Jul 4, 2025
TIABC Voice of Tourism Newsletter – July 4, 2025
TIABC
CEO MESSAGE
If I had a nickel for every software developer that contacted me during COVID for help in pitching the Health Ministry on how their app would streamline the process of contact tracing, I would have retired to the Canary Islands by now.
Undeniably, most of the apps would have worked far more efficiently than employing individual contractors who spent hours or days trying to reach every person that may have been exposed to a virus carrier in a restaurant, grocery store, hospital, home, or whatever setting. I can only imagine how much money it cost the province by deploying a manual contact tracing method instead of utilizing a technology solution.
Fast forward a few years and there still appears to be a resistance in using a proven (but not perfect) technology solution to streamline another laborious manual process that involves securing hotel rooms for first responders, visitors and evacuees during a crisis such as a wildfire.

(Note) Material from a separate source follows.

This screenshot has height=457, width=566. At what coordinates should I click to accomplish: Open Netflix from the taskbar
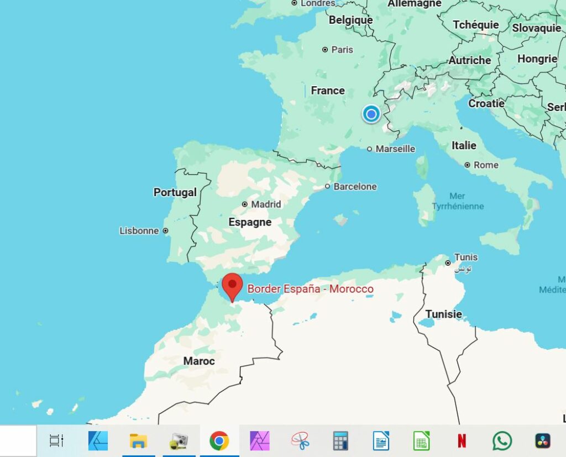(462, 440)
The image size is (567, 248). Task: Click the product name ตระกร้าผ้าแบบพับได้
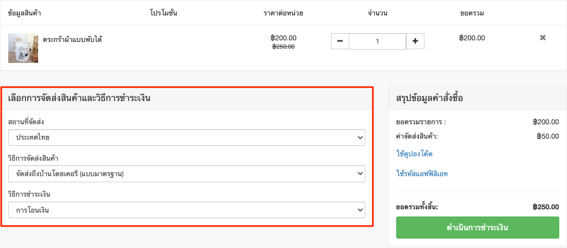[72, 39]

As you may recall, an emergency booking platform was successfully piloted in three communities by BCHA and the Ministry of Emergency Management and Climate Readiness (EMCR) over the last two years to help coordinate accommodation in real time during a crisis, taking the burden off emergency support service teams to source hotel rooms and instead putting it in the hands of accommodation providers and the tourism sector.
It was a scalable digital option that members of the Tourism Emergency Management Committee (e.g. TIABC, BCRTS, BCDMOA) had been long advocating for, along with BCHA and the Ministry of Tourism, to replace the time-consuming, labour-intensive process of calling each hotel, recording occupancy/vacancy numbers on a spreadsheet, and reporting back to local agencies on where and how many rooms were available. In a fluid crisis situation where people just show up at a hotel at all hours to book a room, the spreadsheet was out of date the minute the service provider hung up the phone.
To be fair, this has nothing to do with the contractor who did an exceptional job under very trying circumstances. However, there ‘was’ a much better way to accomplish the same task by using the booking platform.
I say ‘was’ because unfortunately EMCR decided to discontinue the pilot in favour of an alternative program in which displaced residents are given a voucher to find accommodation on their own instead of relying on ‘referrals’ by emergency support services. While that might work on a small scale (e.g. a few dozen or hundred individuals), it could be disastrous for evacuees and the hotels themselves when large-scale evacuations occur like the one in West Kelowna in 2023.
TIABC, along with the BC Regional Tourism Secretariat, the BC Destination Marketing Organization Association, and CDMOs in Kamloops, Kelowna and Prince George have been supporting the BCHA in its efforts to have the pilot reinstated and more importantly, expanded across the entire province to prepare for the inevitable scenario where displaced folks desperately need a safe and secure place to stay. The cost is negligible compared to the benefits of real-time data, integration with emergency support services, safety, tracking, communication, and much more.
While our coalition has reached an impasse with the province, we’re not giving up in our lobbying efforts to find a palatable solution for all concerned. Stay tuned.
These days I still get approached by app developers with the latest and greatest digital solution to problems I’m not sure even exist yet. Before I agree to help them pitch government, I ask for a 50 percent commission on any sales or adoption of their app. So far no one has agreed to my terms…hence the reason I remain firmly ensconced in Surrey instead of lying on a beach in Southern Spain.